**RECORD LIST**
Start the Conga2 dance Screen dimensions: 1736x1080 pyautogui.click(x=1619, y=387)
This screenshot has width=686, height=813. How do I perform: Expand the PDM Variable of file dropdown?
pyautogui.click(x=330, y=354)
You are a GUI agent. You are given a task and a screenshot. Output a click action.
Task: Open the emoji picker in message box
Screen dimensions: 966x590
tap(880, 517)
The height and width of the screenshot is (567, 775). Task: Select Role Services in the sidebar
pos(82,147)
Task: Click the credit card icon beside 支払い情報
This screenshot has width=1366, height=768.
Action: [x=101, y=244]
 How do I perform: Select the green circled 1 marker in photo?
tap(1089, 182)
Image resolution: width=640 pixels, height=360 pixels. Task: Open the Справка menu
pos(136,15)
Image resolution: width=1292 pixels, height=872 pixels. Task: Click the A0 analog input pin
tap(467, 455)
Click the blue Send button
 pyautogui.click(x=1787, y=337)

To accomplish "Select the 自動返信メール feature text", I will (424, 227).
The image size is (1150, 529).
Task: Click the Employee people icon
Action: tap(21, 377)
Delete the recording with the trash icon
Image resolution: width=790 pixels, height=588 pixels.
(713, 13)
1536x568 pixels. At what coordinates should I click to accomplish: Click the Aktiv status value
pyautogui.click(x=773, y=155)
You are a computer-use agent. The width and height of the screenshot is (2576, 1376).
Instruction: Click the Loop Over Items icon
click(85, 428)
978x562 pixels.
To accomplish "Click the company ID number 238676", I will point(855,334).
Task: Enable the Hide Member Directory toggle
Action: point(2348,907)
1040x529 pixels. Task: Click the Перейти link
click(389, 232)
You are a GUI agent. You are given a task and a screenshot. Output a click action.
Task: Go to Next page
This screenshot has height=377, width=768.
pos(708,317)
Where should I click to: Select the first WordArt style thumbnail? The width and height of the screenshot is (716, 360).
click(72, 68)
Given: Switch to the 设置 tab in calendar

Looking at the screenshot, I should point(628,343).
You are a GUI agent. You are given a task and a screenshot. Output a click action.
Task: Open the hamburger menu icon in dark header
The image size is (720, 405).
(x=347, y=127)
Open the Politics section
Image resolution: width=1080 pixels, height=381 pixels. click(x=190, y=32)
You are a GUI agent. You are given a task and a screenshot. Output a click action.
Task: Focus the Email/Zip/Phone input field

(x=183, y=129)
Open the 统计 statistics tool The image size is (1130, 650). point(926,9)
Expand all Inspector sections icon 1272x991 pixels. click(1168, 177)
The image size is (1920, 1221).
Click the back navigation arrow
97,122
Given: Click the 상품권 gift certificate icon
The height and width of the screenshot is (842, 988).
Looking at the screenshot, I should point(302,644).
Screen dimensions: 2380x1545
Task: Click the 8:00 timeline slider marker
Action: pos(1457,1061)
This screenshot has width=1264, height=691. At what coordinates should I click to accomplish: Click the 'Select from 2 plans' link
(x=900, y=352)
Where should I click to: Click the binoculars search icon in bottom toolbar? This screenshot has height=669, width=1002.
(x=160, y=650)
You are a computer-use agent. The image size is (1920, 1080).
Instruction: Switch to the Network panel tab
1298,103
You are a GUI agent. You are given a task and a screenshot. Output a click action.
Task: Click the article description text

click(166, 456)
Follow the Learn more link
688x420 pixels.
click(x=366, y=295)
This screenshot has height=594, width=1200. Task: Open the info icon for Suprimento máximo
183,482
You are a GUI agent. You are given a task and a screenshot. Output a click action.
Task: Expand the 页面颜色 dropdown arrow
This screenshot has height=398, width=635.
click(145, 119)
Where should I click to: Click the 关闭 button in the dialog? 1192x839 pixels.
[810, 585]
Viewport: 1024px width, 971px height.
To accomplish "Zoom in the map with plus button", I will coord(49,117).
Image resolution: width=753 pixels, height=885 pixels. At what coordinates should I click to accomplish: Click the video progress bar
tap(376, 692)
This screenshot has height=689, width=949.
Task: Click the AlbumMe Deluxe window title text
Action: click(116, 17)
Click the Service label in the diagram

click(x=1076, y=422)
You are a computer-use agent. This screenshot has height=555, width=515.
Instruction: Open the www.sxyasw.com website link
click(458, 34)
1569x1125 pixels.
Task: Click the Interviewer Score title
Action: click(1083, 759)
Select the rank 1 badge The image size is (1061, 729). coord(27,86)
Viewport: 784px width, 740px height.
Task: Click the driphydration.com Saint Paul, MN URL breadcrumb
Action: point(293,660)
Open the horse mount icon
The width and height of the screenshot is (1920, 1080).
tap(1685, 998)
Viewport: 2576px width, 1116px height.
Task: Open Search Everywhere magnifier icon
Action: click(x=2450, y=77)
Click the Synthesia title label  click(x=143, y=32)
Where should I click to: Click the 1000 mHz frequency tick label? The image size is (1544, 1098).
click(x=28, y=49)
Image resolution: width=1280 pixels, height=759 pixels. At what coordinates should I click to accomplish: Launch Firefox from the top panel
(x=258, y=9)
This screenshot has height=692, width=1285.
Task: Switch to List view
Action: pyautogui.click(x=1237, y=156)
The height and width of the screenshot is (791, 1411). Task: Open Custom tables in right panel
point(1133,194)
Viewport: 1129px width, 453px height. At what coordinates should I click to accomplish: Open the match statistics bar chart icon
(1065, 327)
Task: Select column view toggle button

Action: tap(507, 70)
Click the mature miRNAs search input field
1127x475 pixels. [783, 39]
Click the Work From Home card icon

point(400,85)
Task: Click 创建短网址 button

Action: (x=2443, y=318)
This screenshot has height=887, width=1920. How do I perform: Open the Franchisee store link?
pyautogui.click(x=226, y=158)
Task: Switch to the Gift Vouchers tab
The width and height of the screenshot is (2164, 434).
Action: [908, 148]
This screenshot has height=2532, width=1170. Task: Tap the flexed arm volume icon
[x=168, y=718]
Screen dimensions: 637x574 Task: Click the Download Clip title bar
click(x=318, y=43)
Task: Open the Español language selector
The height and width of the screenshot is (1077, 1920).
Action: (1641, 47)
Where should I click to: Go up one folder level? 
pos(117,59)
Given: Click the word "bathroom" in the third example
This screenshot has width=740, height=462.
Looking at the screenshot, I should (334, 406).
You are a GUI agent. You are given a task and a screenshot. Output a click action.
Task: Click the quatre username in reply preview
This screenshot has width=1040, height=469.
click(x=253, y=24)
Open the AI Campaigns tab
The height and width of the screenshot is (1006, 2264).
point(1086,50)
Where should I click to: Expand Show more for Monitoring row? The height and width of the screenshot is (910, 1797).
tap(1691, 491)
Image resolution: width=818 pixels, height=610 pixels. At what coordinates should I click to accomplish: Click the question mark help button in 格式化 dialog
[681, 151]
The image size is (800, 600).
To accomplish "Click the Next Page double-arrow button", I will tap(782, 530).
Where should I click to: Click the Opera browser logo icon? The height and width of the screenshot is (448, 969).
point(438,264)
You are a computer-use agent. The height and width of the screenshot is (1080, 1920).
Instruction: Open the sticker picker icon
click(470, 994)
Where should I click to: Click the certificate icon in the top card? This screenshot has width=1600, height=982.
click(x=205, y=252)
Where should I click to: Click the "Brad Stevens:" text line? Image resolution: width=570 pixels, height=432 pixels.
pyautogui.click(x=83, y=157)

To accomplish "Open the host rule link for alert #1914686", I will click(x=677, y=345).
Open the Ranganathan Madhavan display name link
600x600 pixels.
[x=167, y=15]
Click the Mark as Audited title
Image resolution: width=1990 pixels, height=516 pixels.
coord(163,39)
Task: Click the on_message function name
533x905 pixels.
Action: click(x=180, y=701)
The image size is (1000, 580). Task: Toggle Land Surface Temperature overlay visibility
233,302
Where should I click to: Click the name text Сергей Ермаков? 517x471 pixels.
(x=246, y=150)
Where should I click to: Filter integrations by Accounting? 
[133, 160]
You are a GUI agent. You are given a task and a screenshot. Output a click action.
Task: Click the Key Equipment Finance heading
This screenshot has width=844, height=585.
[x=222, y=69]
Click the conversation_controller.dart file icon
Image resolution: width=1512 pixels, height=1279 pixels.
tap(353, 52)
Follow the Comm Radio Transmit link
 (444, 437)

**WRITTEN PROBLEM**
Rewrite the material from its start through the line containing "tap(1089, 182)", replacing "emoji picker" with "emoji panel" and keeping everything else the same.

**SOLUTION BELOW**
Start the Conga2 dance Screen dimensions: 1736x1080 pyautogui.click(x=1619, y=387)
This screenshot has width=686, height=813. How do I perform: Expand the PDM Variable of file dropdown?
pyautogui.click(x=330, y=354)
You are a GUI agent. You are given a task and a screenshot. Output a click action.
Task: Open the emoji panel in message box
Screen dimensions: 966x590
tap(880, 517)
The height and width of the screenshot is (567, 775). Task: Select Role Services in the sidebar
pos(82,147)
Task: Click the credit card icon beside 支払い情報
This screenshot has width=1366, height=768.
Action: [x=101, y=244]
 How do I perform: Select the green circled 1 marker in photo?
tap(1089, 182)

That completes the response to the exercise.